Салютнув Неду Ламберту и Джону Генри Ментону, он тоже влился в процессию рядом с Мартином Канинхемом, поигрывая парой ключей за спиной.

– Вы уже слыхали свежий,–спросил он их,– про Малхая из Кумби?

– Я – нет,– ответил Мартин Канинхем.

Они сообщнически сблизили шёлковые цилиндры и Гайнс тоже насторожил своё ухо. Смотритель кладбища закрючил оба больших пальца на золотую цепочку своих часов и приличным тоном заговорил к их отсутствующим улыбкам.

– Рассказывают,– повёл онак два пьянчуги явились сюда туманным вечером, проведать могилу приятеля. Спросили Малхая из Кумби, им сказали где похоронен. Поплутали в тумане, но могилу-таки нашли. Один из них читает имя: Теренс Малхай.
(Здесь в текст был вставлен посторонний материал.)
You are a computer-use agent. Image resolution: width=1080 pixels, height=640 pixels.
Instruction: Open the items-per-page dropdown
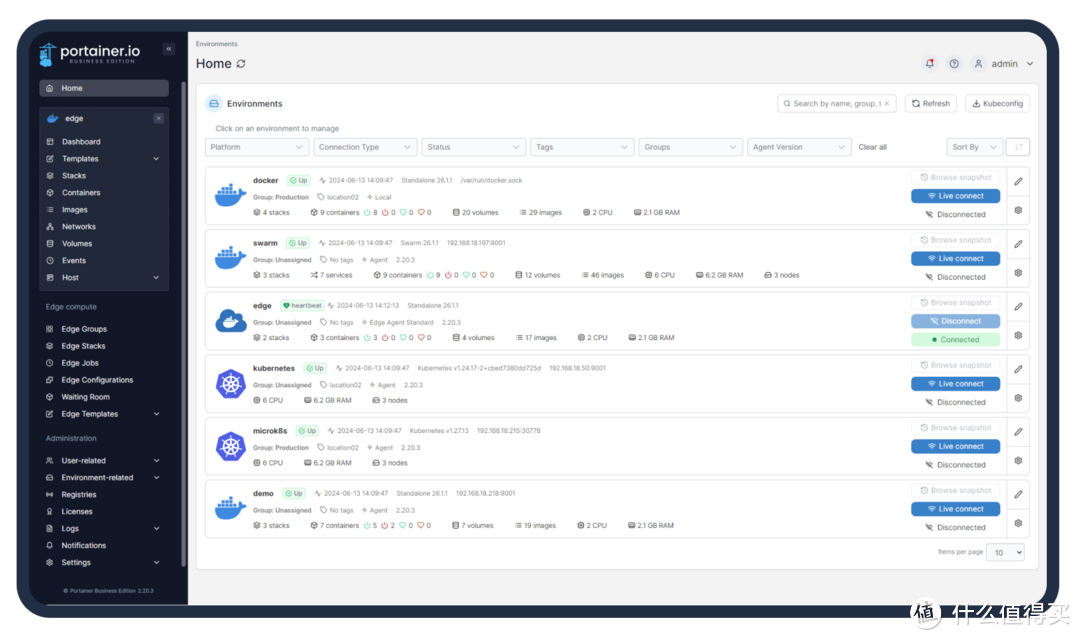point(1005,551)
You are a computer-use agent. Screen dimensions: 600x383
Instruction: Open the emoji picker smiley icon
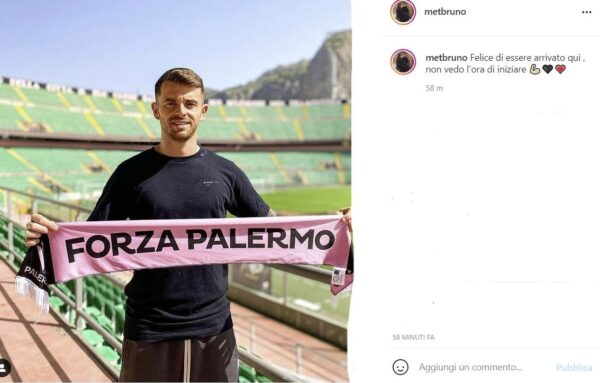click(x=400, y=367)
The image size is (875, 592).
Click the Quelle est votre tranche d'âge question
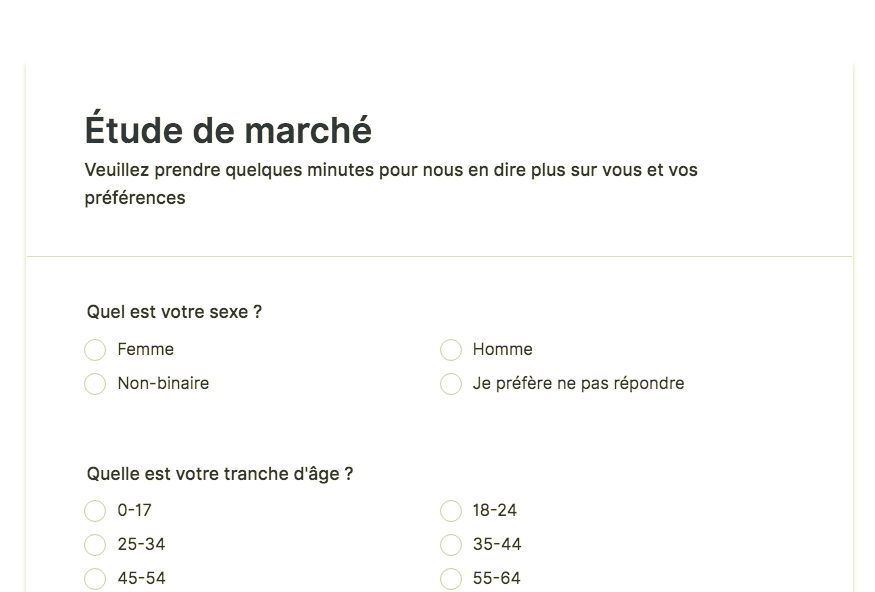[x=220, y=474]

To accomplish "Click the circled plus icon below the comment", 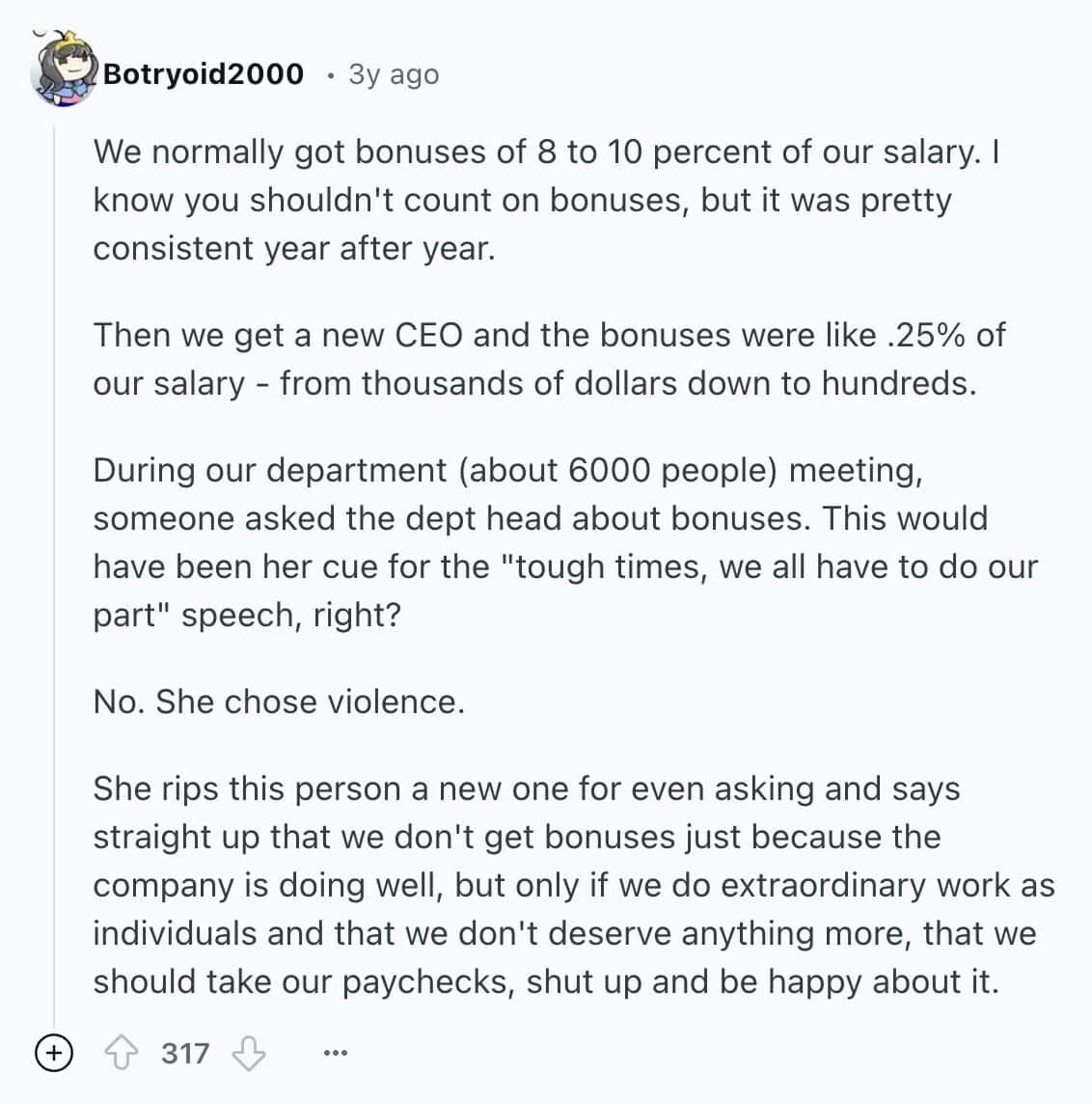I will (53, 1053).
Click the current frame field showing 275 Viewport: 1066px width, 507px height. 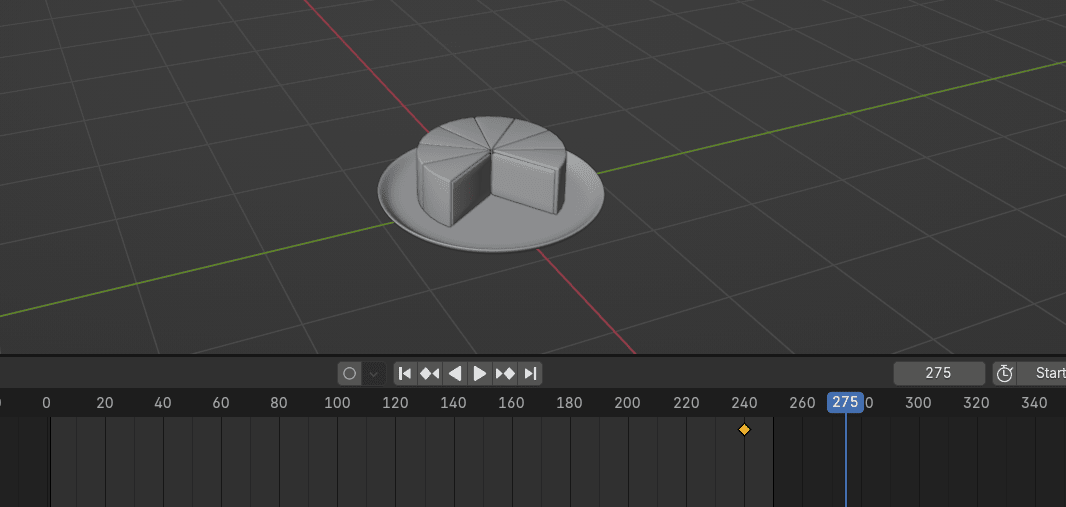pos(938,373)
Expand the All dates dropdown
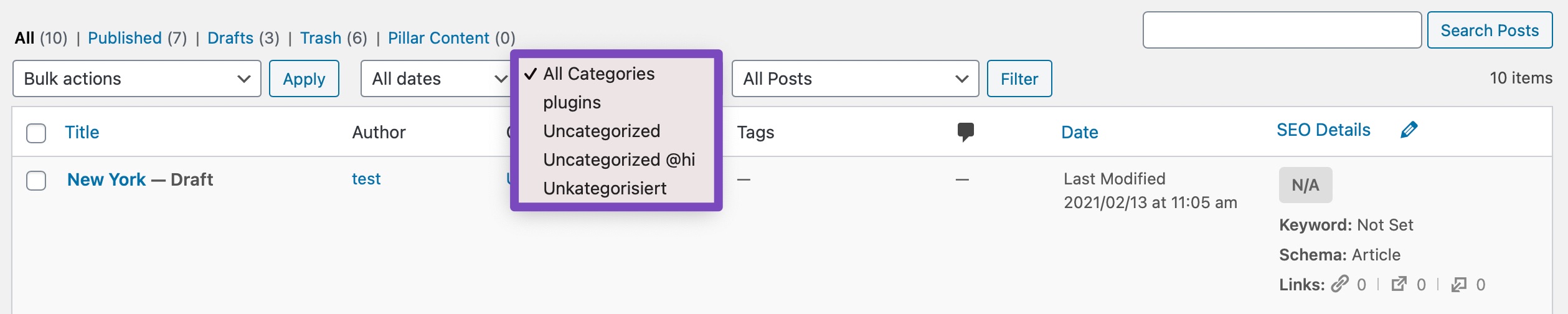The width and height of the screenshot is (1568, 314). [436, 78]
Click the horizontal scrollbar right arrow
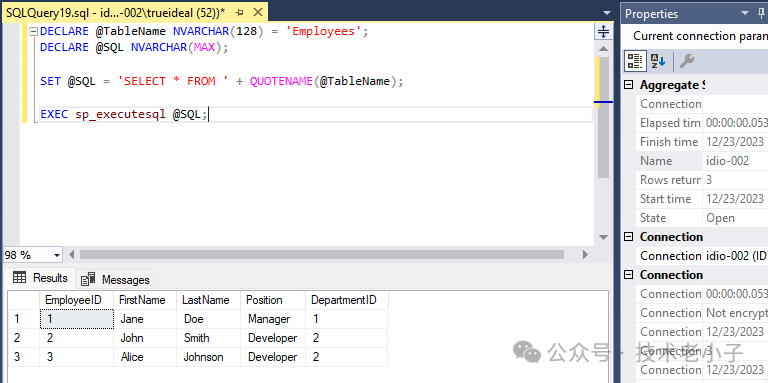Image resolution: width=768 pixels, height=383 pixels. point(585,255)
Второй стоит и моргает глазами на статую Спасителя нашего, что там поставили по заказу вдовы.

Похоронщик мигнул на одно из надгробий, мимо которого они проходили.

– И, наморгавшись на святой образ, заявляет: ни хрена похожего на Малхая. Тоже мне, скульптор называется.

Вознагражденный их улыбками, он приотстал и заговорил с Корни Келехером, принимая от него квитанции, поворачивая и просматривая их на ходу.

– Это он специально,– объяснил Мартин Канинхем у.

– Понимаю,– ответил Гайнс,– вполне понимаю.

– Чтоб приободрить,– продолжил пояснение Мартин Канинхем.– Душевная поддержка: добряк до чёртиков.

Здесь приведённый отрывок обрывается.